Biographers and historians have chronicled the details of the Endurance saga for years. But the precise location of the wreck of the Endurance itself remained a mystery—until now. With contemporary technology at their disposal and captain Worsley’s notes in hand, Endurance22 set out in February to discover the site of the Endurance wreck.
The team traveled aboard the S.A. Agulhas II, a South African icebreaker and polar research vessel. The $10 million project was funded by an anonymous private individual, according to the Times.
They searched for two weeks, using two submersible crafts to scan the sea floor in a 150-square-mile area.
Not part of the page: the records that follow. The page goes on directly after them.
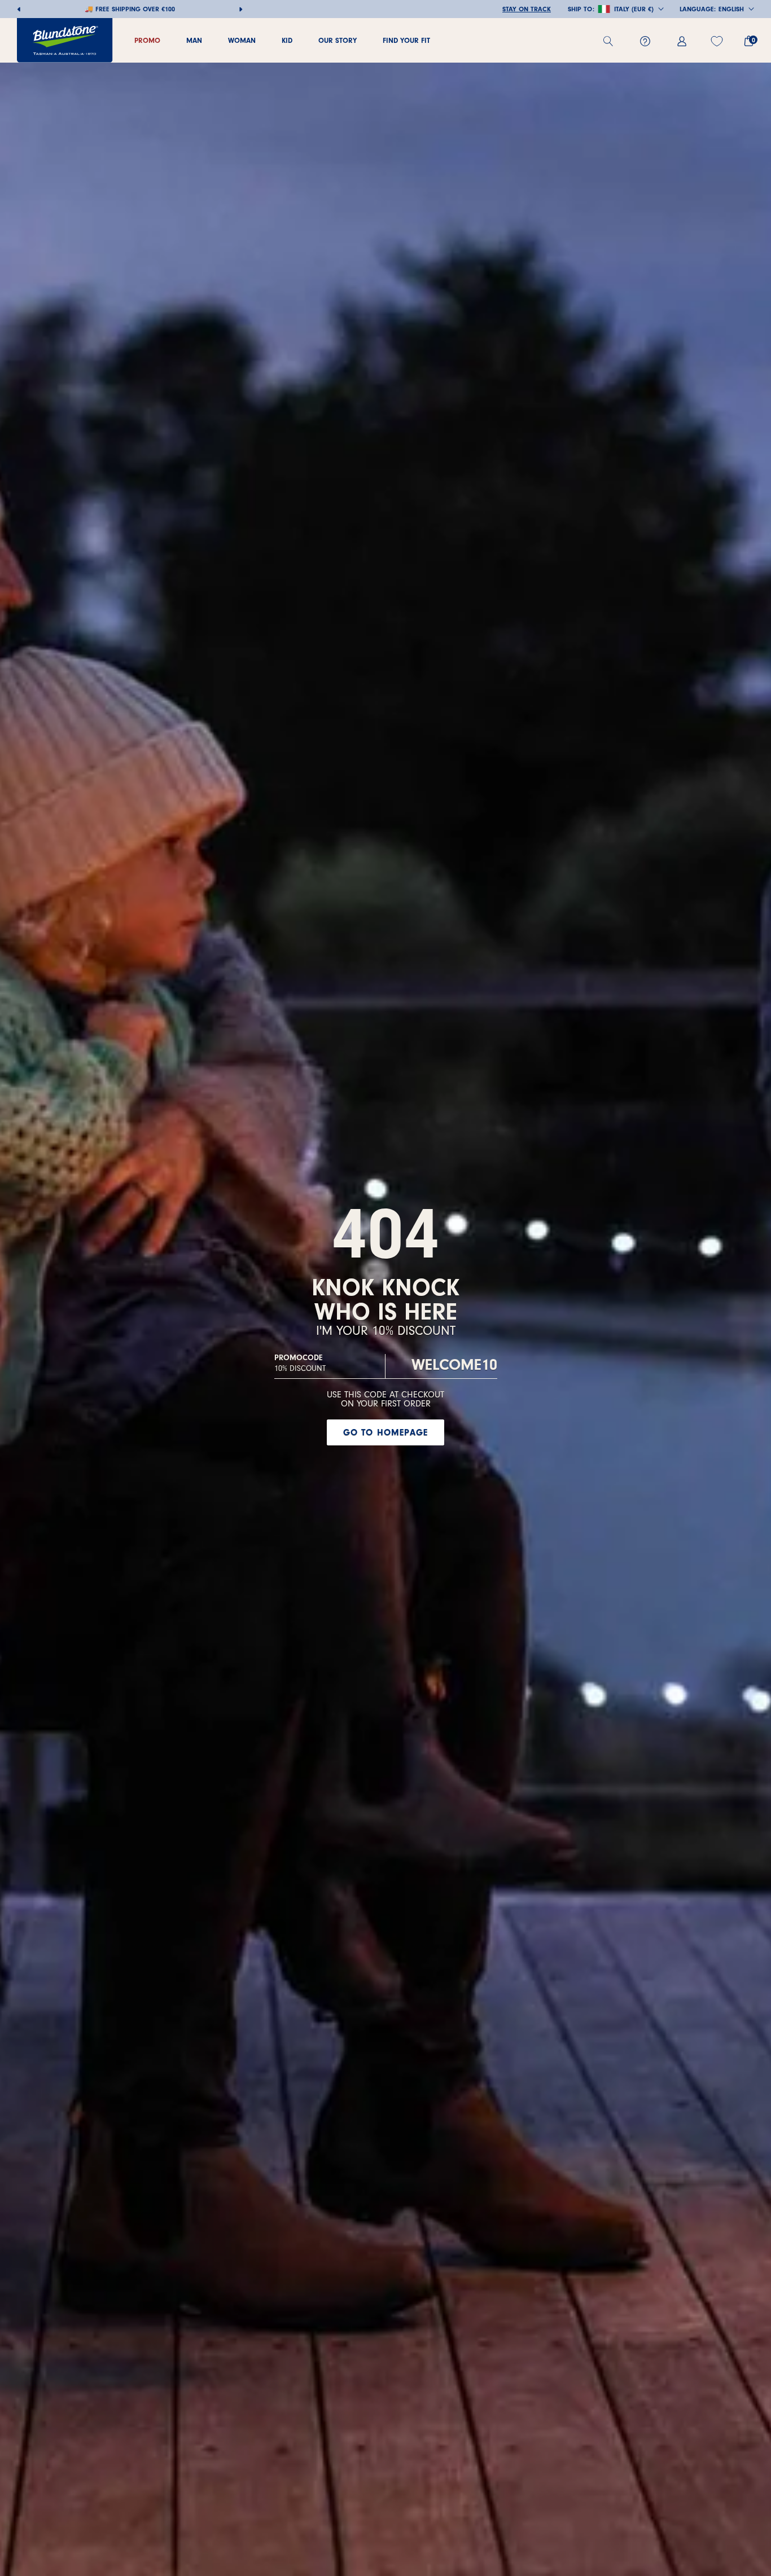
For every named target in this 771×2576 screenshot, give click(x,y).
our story (337, 40)
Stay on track (526, 9)
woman (242, 40)
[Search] (612, 41)
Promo (147, 40)
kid (287, 40)
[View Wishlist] (718, 41)
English (731, 9)
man (194, 40)
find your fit (406, 40)
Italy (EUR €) (634, 9)
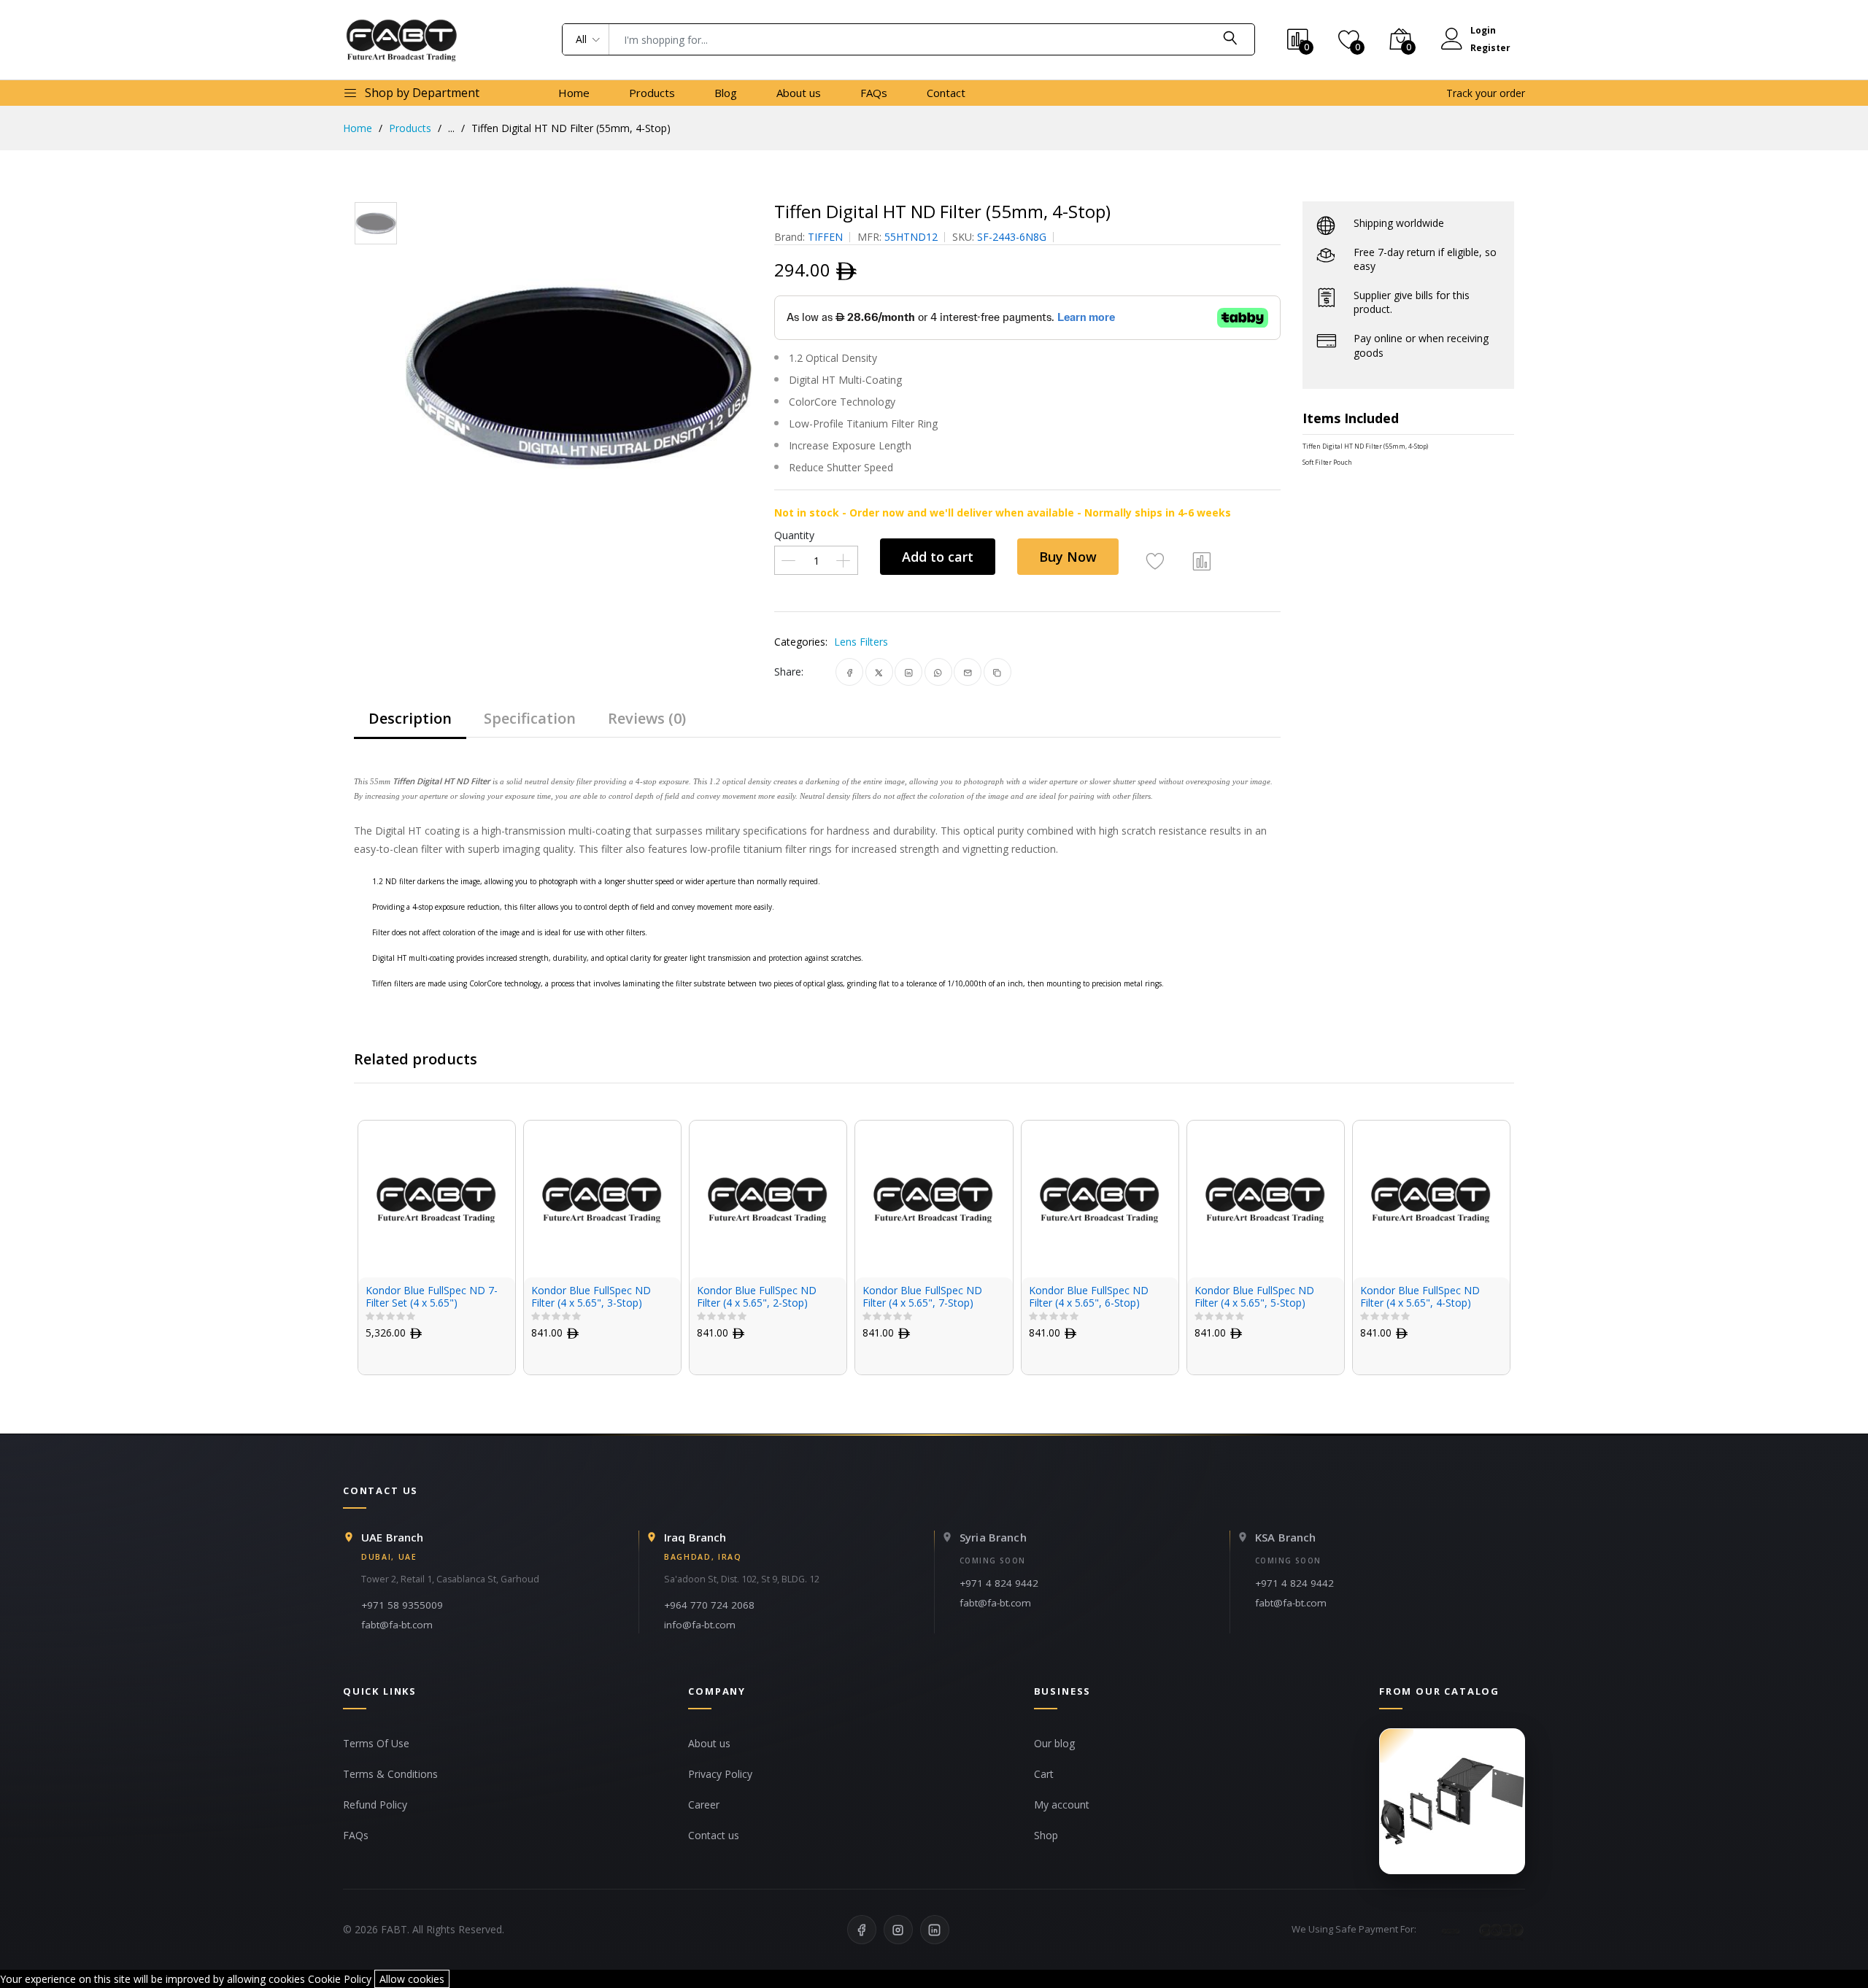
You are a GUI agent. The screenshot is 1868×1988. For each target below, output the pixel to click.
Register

Researchers discovered the first signs of the shipwreck a few days ago, per the Times. The site where Endurance eventually sank turned out to be just four miles south of where Worsley, the ship’s captain, had predicted it lay, per CNN.
Cold Antarctic temperatures have kept the 144-foot, three-masted wooden ship in stunning condition, scientists report. Images reveal that the bold capital letters of the ship’s name are still intact and visible above the stern.
“Without any exaggeration this is the finest wooden shipwreck I have ever seen—by far,” marine archaeologist and expedition director Mensun Bound tells BBC News’ Jonathan Amos.
“It is upright, well proud of the seabed, intact, and in a brilliant state of preservation,” Bound adds. “You can see a porthole that is Shackleton's cabin. At that moment, you really do feel the breath of the great man upon the back of your neck.”
Experts flocked to Twitter to express congratulations and offer analyses. Marine biogeographer Huw Griffiths posted a crowdsourced thread where he identified Antarctic deep-sea creatures visible in the photos of the wreck, including “huge” Antarctic sea anemones and sea squirts.
Deep-sea polar biologist Michelle Taylor of Essex University tells BBC News that the creatures, which include brittlestars and crinoids, are “all filter feeding from the cool deep waters of the Weddell Sea.”
Others described an ecstatic mood onboard when the team discovered the wreck. “I got goose bumps,” wrote Stefanie Arndt, a sea ice physicist who participated in the expedition, on Twitter. When the wreck was first spotted, she was at work with fellow researchers on the ice nearby—“just where Shackleton’s men have been.”
“The footage is breathtaking,” Arndt added. “I am overwhelmed.”